A 30Km drive, south along the E97 road, brings one to the the car park at the base of a cliff. The path leading to the Monastery of Sumela is 1200m long, rising 300m from the base, The mountain side is covered with lush vegetation and trees, hence the monastery is obscured from view. About 15minutes from the summit, it appears between the branches of the trees, looking as if it is just stuck on to the cliff face. As one reaches the entrance one climbs up several steps and through the only door into the courtyard. In bygone days a visitor would be offered a glass of raki accompanied with cheese and olives whilst they signed the visitor's book. The last entry in the book, which is kept in Greece, is dated 24th of June 1921. The monks cells to the right, look out over the valley below. The Chapel, to the left, has the most amazing frescoes which date back to the 14thC, many of which, over the centuries,  have been "added to". The legend is that St Luke painted an Icon of the Virgin Mary. The Icon took flight from Athens and flew over the Aegean and along the Black Sea coast, finally coming to rest on a small ledge on the precipitous Black Mountain. Two monks,Sophronicus and Barnabus, set out to search for the missing Icon. The two had a vision which guided them to the Altindere Valley in the Pontic Alps. Instead of returning the Icon back to Athens they built a shrine around the picture, calling it "Panayia tou Melas", "Virgin of the Black Rock". There is evidence that a monastery has stood here since the 10thC. It was several centuries later, during the time of the Grand Comneni, that Sumela rose to prominence, thanks to the generosity of Imperial patronage. Alexis III ordered the re-building of the monastery in 1360. Imperial edicts exempted it from taxes and granted huge estates in return for its guarding, along with many other monasteries, the Macka Valley. They became an early warning system, for the Imperial Empire, of any possible attack.

During Ottoman times it retained its privileged status and received generous endowments and several Imperial visits. Its isolated position granted many criminals refuge. It functioned as a place of worship and a monastic retreat until 1923 when the last monks were evacuated to Greece as part of the Turkey's-Greek population exchanges, under the Treaty of Lausanne.  

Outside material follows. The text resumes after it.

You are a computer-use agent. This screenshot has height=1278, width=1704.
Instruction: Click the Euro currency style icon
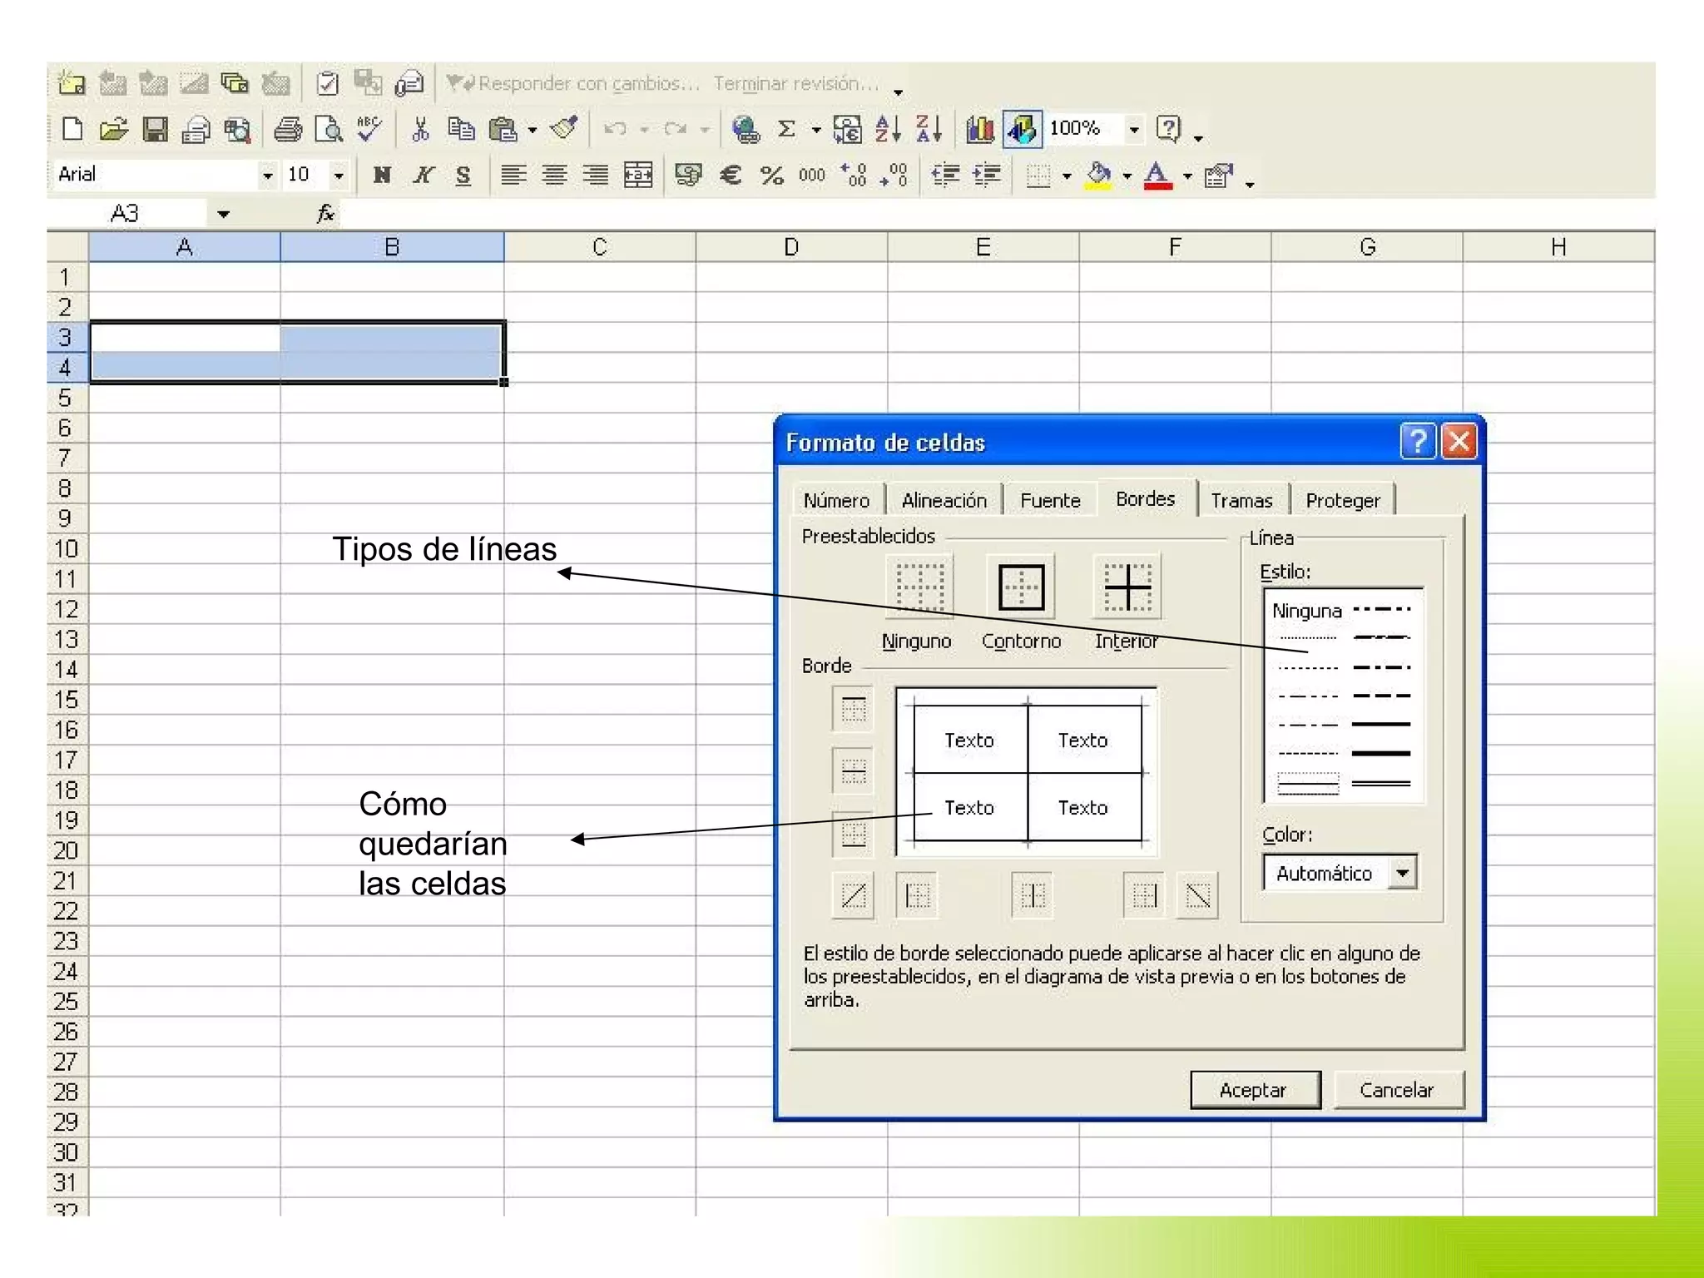[730, 175]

Some of the finest churches are to be found between Artvin and Tortum. As Christianity died out, many of the churches were converted to mosques and, due to their continuous use, are carefully maintained, whilst the remainder have fallen into disrepair. Sitting on a terrace, beside several small pools, which overlook the mountains, is the 11thC Bishop's Church of Ishan. The interior is decorated with several murals of flying angels and the windows are adorned with rich stone carvings. 35Km south the road turns to the right towards the massive 10thC monastic church of Vank. The exterior gable is decorated with reliefs of the Archangels Gabriel and Michael. The interior has some frescoes of Jesus and Mary. The building is today nothing but a shell, having fallen in to disuse and through gross neglect. 14Km further south a bridge brings one to the village of Bagbasi, with its 10thC church of Haho. The church was built of locally quarried soft yellow sandstone and was originally part of a monastery. It has been lovingly restored and now serves as the village mosque. The walls are carved in comic reliefs of biblical scenes, Jonah and the Whale to name one. Strange mythical beasts are depicted in some of the carvings. The mosque is usually locked but can be viewed upon request. The key is kept at the village café-store.